Facilitating participatory research: Scientists train farmers and extension officers in Babati-Tanzania on forage data collection
May 13, 2015 Editor 0Benard Sambali, an extension officer in Babati District takes part in a practical activity on weighing forage leaves during the training (photo credit:IITA/Gloria Ndibalema).
Written by Gloriana Ndibalema and Jonathan Odhong’
‘I didn’t know how important measurements and data collection are in farming. But now, I do. And I now have a better idea of how much of my farmland I need to use for forage cultivation so I can get more feed for my livestock,’ remarks Gabriel Sikay, a 53-year-old farmer from Sabilo village in Tanzania, at the end of an on-field training for farmers and extension officers on data collection and soil water management.
Seventeen other farmers like Sikay and five extension agents took part in the training, held on 20 April 2015, by Africa RISING scientists from the International Livestock Research Institute (ILRI) and the International Center for Tropical Agriculture (CIAT) in Tanzania’s Bahati District, as part of activities to integrate improved forages into smallholder crop-livestock systems through capacity building for farmers and extension officers.
For Sikay and his fellow farmers, this training provided the best opportunity they have ever had to understand why researchers collect data from their farms, how they do it and most importantly; how the data collected is used to analyse yields as well as costs and benefits of new farming technologies before they are offered to farmers.

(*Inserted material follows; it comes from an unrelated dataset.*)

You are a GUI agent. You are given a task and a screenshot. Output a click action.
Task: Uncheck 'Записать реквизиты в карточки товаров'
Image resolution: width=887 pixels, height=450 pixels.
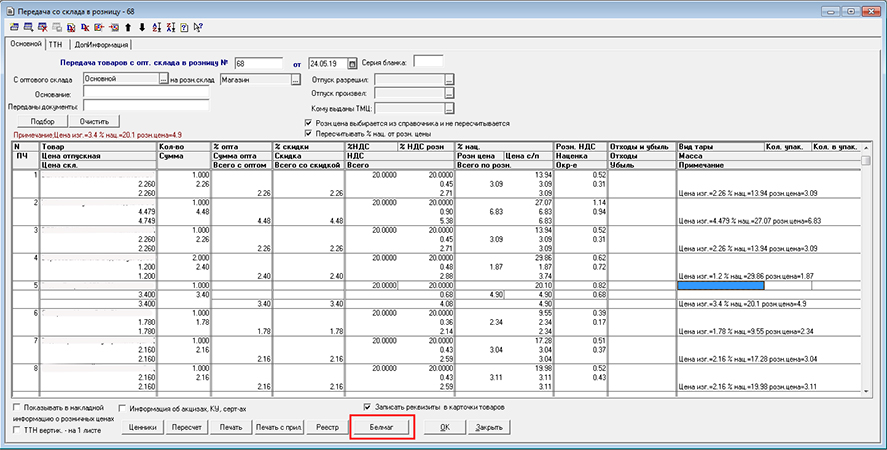click(367, 407)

‘We wanted to help farmers understand what we, as scientists, do in the demonstration plots, and how it helps us get information that will help the farmers make better decisions about the farming methods they use.’ said Gregory Sikumba, one of the scientists who organized the training.
More often than not, and to their own detriment, agricultural research projects work with farmers and extension officers as passive participants in the research process. They are mostly only involved in certain parts of research like planting (for farmers) – an approach which has been proven to give poor results. Changing tack has therefore become a necessity, taking the road taken by a few.
‘We set up the training on field because we are changing the theory of knowledge transfer used within the Africa RISING projects towards a more practical approach which ensures trainees understand and remember more,’ adds Sikumba.
For extension officers who took part in the training, a sense of stronger partnership between them, the researchers and the farmers has been forged thank to this ‘unique’ training approach.
‘The farmers that received the training now see they have a big part to play in the process of collecting data from their plots and it is not just the work of extension officers and researchers to do this,’ said Benard Sambali, an extension officer who attended the training. ‘Many of them believed that no one else could do what scientists do but trainings like this one are changing their views and also enhancing the skills of extension officers who seldom get chances for short courses or trainings.’
Farmers and extension staff who took part in the training were from six Africa RISING project sites in Babati District including Seloto, Sabilo, Long, Shauri Moyo, Hallu and Matufa villages.